We look at each other and decide to give it a go anyway. We are brave. We are fearless.
“The moose are rutting, so give them a wide berth if you see any,” he says.
My hope is that we do not have to give any moose a wide berth. My friend is hoping that clapping will ward off any bears. We are not so brave. Not so fearless.
We walk outside and just a few feet from the lodge and its lights we’re stunned by the stars. I suddenly need to go to Montana to see the night sky in pure darkness after the campfire is out, with a horse snuffling nearby.
We walk through the field trail, realize we’re veering off into the tall grass, and feel our way back to the path and the road. It takes us an embarrassing amount of time to cross the road to get to the lake because only an occasional headlight zooms by to illuminate the way. We fumble toward the trailhead and stumble down the uneven gravel path and look into the trail, seeing absolutely nothing. Just darkness. The blackest black you’ve ever seen. We take a picture, providing a moment of illumination. We try to download a flashlight app, because this is the new nexus of nature and technology, but someone forgets her password to the iTunes store.

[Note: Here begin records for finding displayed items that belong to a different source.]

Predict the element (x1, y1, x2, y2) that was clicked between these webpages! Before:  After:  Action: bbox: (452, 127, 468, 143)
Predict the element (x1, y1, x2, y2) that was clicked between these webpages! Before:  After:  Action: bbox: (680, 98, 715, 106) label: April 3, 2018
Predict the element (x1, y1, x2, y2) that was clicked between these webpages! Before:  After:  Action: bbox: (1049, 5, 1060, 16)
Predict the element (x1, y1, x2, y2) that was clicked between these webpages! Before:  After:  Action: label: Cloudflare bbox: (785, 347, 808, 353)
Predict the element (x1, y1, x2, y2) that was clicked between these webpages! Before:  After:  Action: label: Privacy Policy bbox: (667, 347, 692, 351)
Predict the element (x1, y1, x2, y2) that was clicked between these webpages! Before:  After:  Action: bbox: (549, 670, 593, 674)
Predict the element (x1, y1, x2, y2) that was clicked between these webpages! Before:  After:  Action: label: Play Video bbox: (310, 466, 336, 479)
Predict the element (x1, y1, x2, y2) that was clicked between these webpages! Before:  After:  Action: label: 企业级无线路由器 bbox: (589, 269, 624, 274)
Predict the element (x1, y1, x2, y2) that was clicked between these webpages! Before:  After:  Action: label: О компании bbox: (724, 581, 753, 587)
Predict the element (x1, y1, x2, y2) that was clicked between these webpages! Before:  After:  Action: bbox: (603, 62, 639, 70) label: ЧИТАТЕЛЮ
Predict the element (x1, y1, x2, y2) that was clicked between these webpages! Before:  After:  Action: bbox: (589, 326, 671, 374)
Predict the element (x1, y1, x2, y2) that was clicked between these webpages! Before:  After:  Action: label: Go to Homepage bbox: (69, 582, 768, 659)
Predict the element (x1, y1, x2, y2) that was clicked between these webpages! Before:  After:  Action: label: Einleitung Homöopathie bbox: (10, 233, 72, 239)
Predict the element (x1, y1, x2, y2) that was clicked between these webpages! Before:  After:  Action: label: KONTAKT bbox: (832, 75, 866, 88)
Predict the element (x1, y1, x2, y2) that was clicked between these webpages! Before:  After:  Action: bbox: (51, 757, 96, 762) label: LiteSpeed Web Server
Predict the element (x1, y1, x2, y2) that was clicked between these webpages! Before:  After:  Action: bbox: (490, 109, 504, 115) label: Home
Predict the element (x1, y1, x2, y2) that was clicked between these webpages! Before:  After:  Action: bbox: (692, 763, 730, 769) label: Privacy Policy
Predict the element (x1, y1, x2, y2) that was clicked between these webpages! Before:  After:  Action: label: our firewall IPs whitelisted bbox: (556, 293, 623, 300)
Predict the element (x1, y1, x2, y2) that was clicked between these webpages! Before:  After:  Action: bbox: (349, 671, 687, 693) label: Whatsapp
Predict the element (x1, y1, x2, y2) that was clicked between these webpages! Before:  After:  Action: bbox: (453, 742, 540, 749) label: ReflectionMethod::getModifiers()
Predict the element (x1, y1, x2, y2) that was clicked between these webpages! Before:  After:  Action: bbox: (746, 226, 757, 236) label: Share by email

We pause a beat too long, think Blair Witch Project, and turn back immediately. Only we cannot run back because it’s too dark and too dangerous, and instead, we crawl-run our way back across the road to the warm, well-lit beacon of the lodge where there are comfortable, knowable places, like fireplaces and beds. Reading may not be adventurous, but it sure is a hell of a lot more inviting than the abyss. And there are no bears under the bed. Or moose. I checked.